Per ora preferisce non replicare all’ennesima voce, quella di Luca Cordero di Montezemolo, che si è levata per criticare la scelta di non dimettersi. Quel che è certo è che la questione delle dimissioni è entrata nell’agenda del presidente della Regione Sicilia Totò Cuffaro, condannato in primo grado a cinque anni per favoreggiamento. “Mentre gli imprenditori siciliani combattono con coraggio contro il pizzo – ha detto oggi il presidente

di Confindustria - il governatore della Sicilia viene condannato a cinque anni di reclusione e decide di restare al proprio posto”. Secondo Montezemolo si tratta di una “brutta istantanea” che “riassume bene i due volti del Paese e la distanza sempre più grande di questa classe dirigente politica dal Paese reale, dai problemi, dei cittadini”. Lo stesso Cuffaro ha detto ieri che si prenderà del tempo per pensare e dal suo staff fanno sapere che quello che si apre domani sarà un weekend di riflessione. Il presidente lo passerà quasi certamente nel vigneto di un amico di famiglia, lo stesso dove passò il fine settimana precedente alla sentenza, arrivata venerdì scorso. Si tratta di una tenuta di Piazza Armerina a poche centinaia di metri dai mosaici della Villa del Casale, in provincia di Enna.
Per Cuffaro rappresenta una sorta di “ritiro spirituale”. Sul suo futuro pesa anche l’eventualità della sospensione, decisione che prende il rpesidente del Consiglio. Tecnicamente, dicono i giuristi, il fatto che il governo Prodi sia caduto non impedisce a Prodi di firmare un simile decreto. Ad impedirglielo, dicono aggiungono gli uomini di legge, è la stessa legge 55/90 che, nella versione modificata nel 2000 per meglio chiarirne gli ambiti, vieta l'applicazione dell'art.15 ai presidenti della Regione e che, comunque, essendo una norma ordinaria non può superare lo Statuto siciliano, che è legge costituzionale e che prevede, in caso di dimissioni, l'immediato scioglimento del Parlamento regionale.

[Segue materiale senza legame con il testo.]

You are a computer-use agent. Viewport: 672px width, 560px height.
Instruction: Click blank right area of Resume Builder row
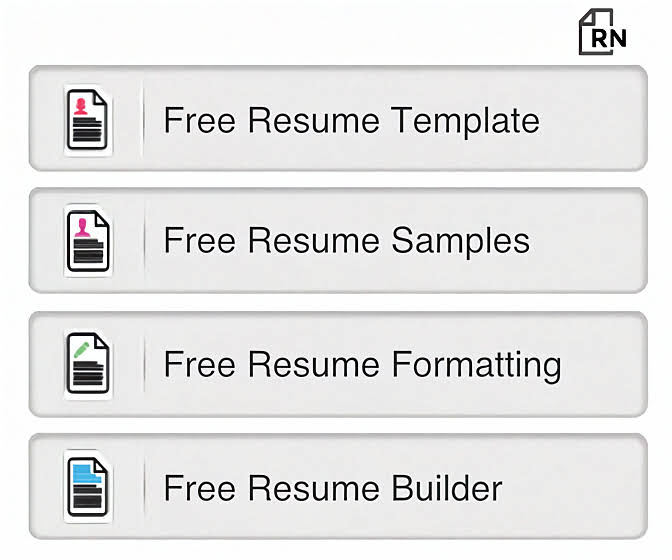(580, 487)
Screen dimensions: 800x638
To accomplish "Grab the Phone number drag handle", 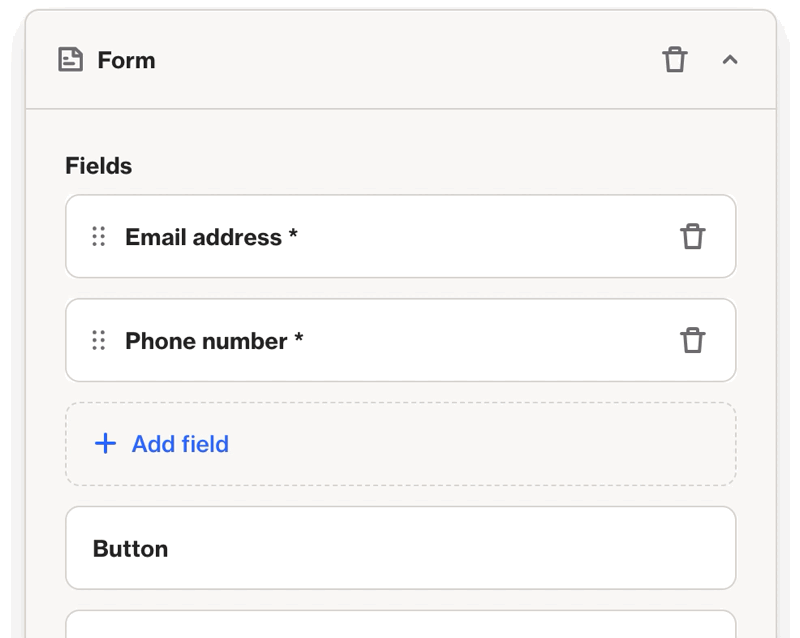I will [x=99, y=341].
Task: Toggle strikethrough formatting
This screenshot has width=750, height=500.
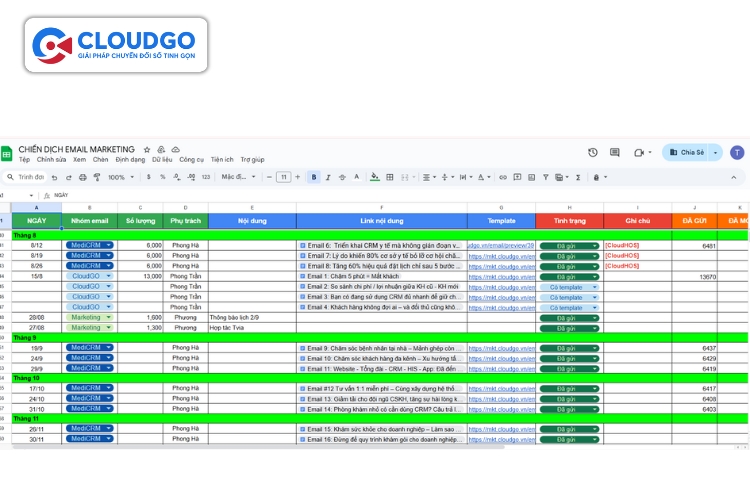Action: pos(342,177)
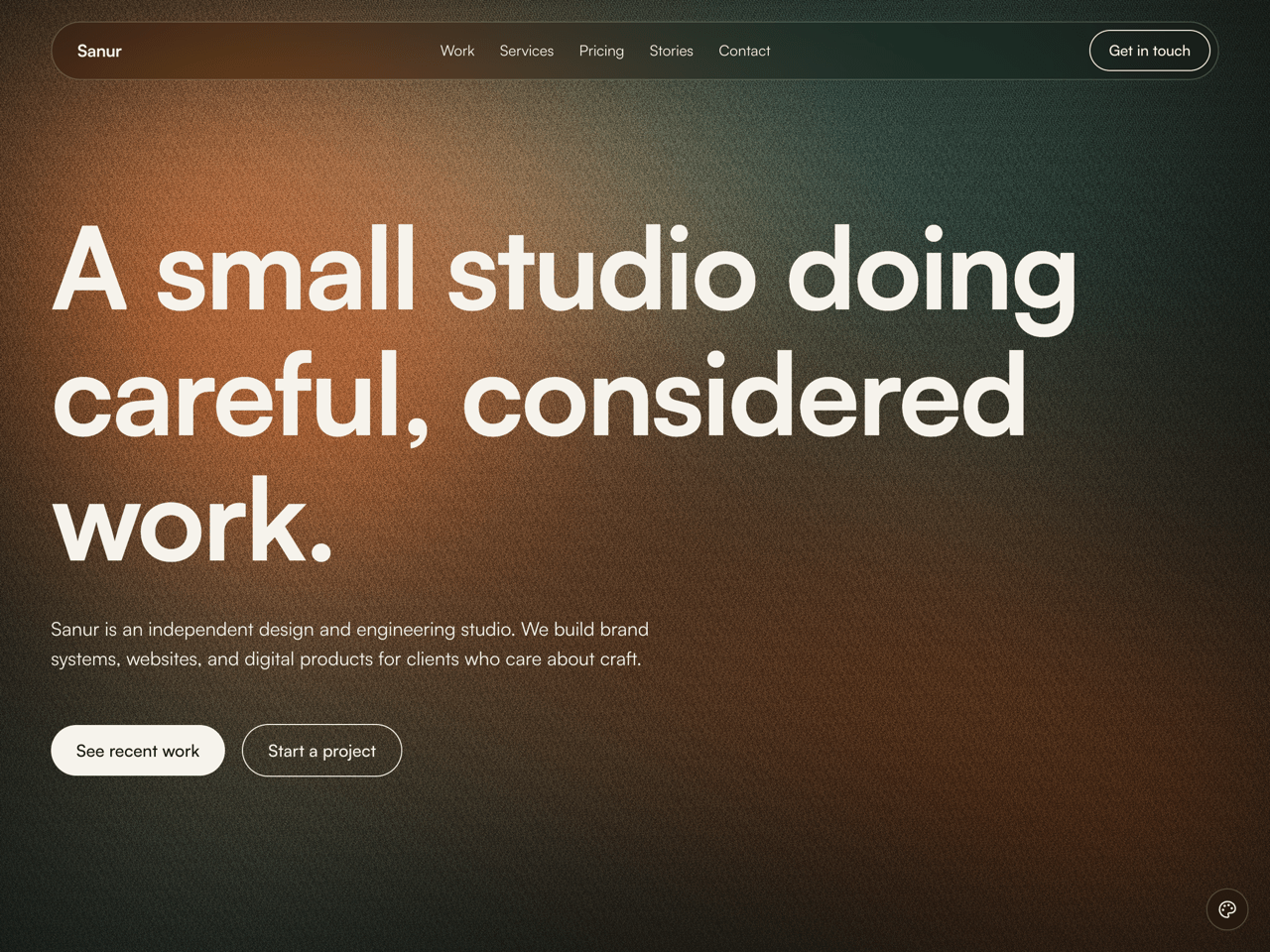The height and width of the screenshot is (952, 1270).
Task: Click description line starting "systems, websites"
Action: pyautogui.click(x=345, y=659)
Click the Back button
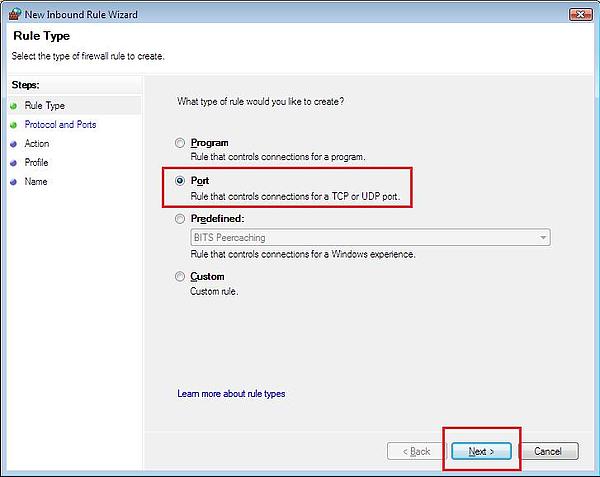The width and height of the screenshot is (600, 477). coord(415,451)
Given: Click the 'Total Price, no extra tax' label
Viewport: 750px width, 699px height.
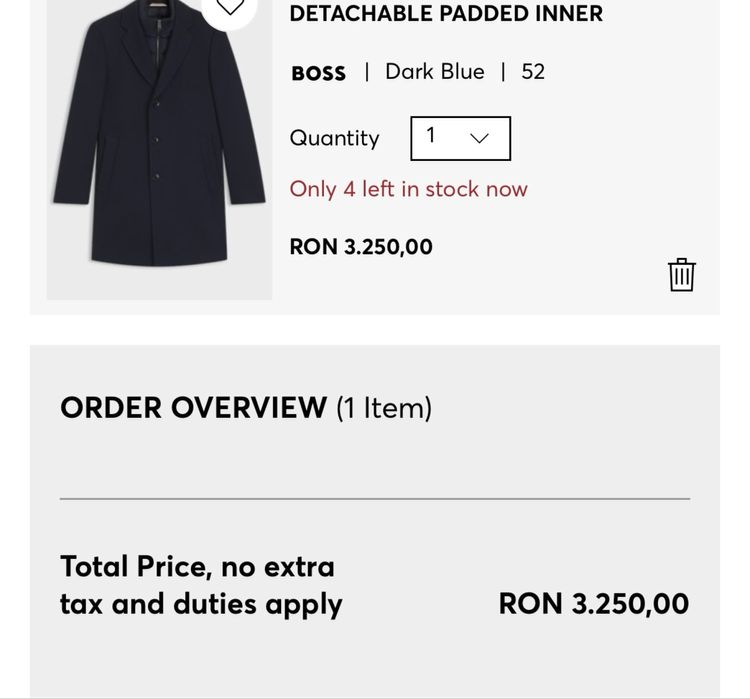Looking at the screenshot, I should tap(197, 566).
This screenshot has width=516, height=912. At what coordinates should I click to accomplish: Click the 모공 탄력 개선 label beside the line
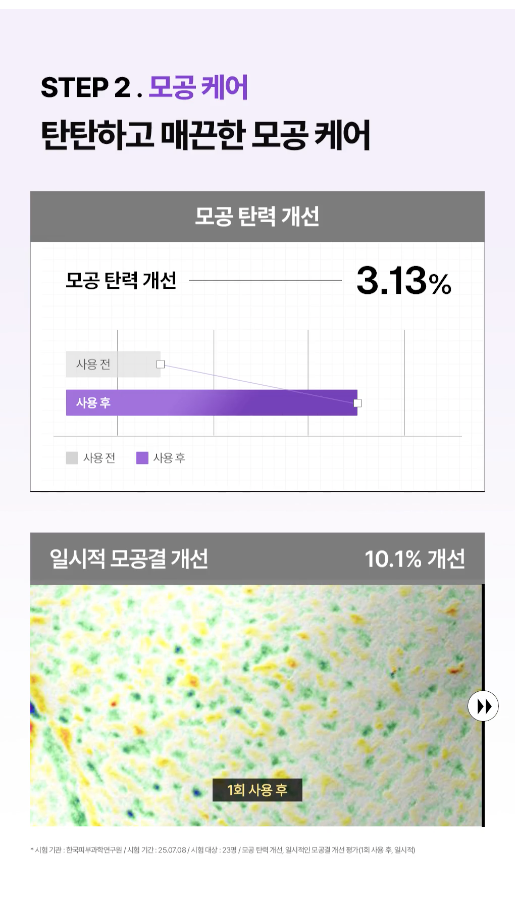coord(121,281)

Cuffaro non ha ancora sciolto la riserva, ma sarebbe sul punto di avviare le consultazioni. E negli ambienti vicini al governatore cominciano a circolare indiscrezioni. Via tutti gli assessori tecnici (o quasi tutti, potrebbe restare al suo posto il solo Giovanni La Via, all'Agricoltura), strada spianata per i politici. In quota Udc dovrebbero essercene tre, Antonello Antinoro, Pippo Gianni e Giusy Savarino. Nessun nome di papabili negli altri partiti, al momento. È certo l’addio dell’attuale titolare della Sanità, Roberto Lagalla, intenzionato a correre per il rettorato dell'università di Palermo, ma dovrà probabilmente vedersela con il preside di medicina, Adelfio Elio Cardinale. Dovrebbe infine riprendere già a metà febbraio la trattativa per le candidature alle provinciali. Otto le amministrazioni che dovranno essere rinnovate.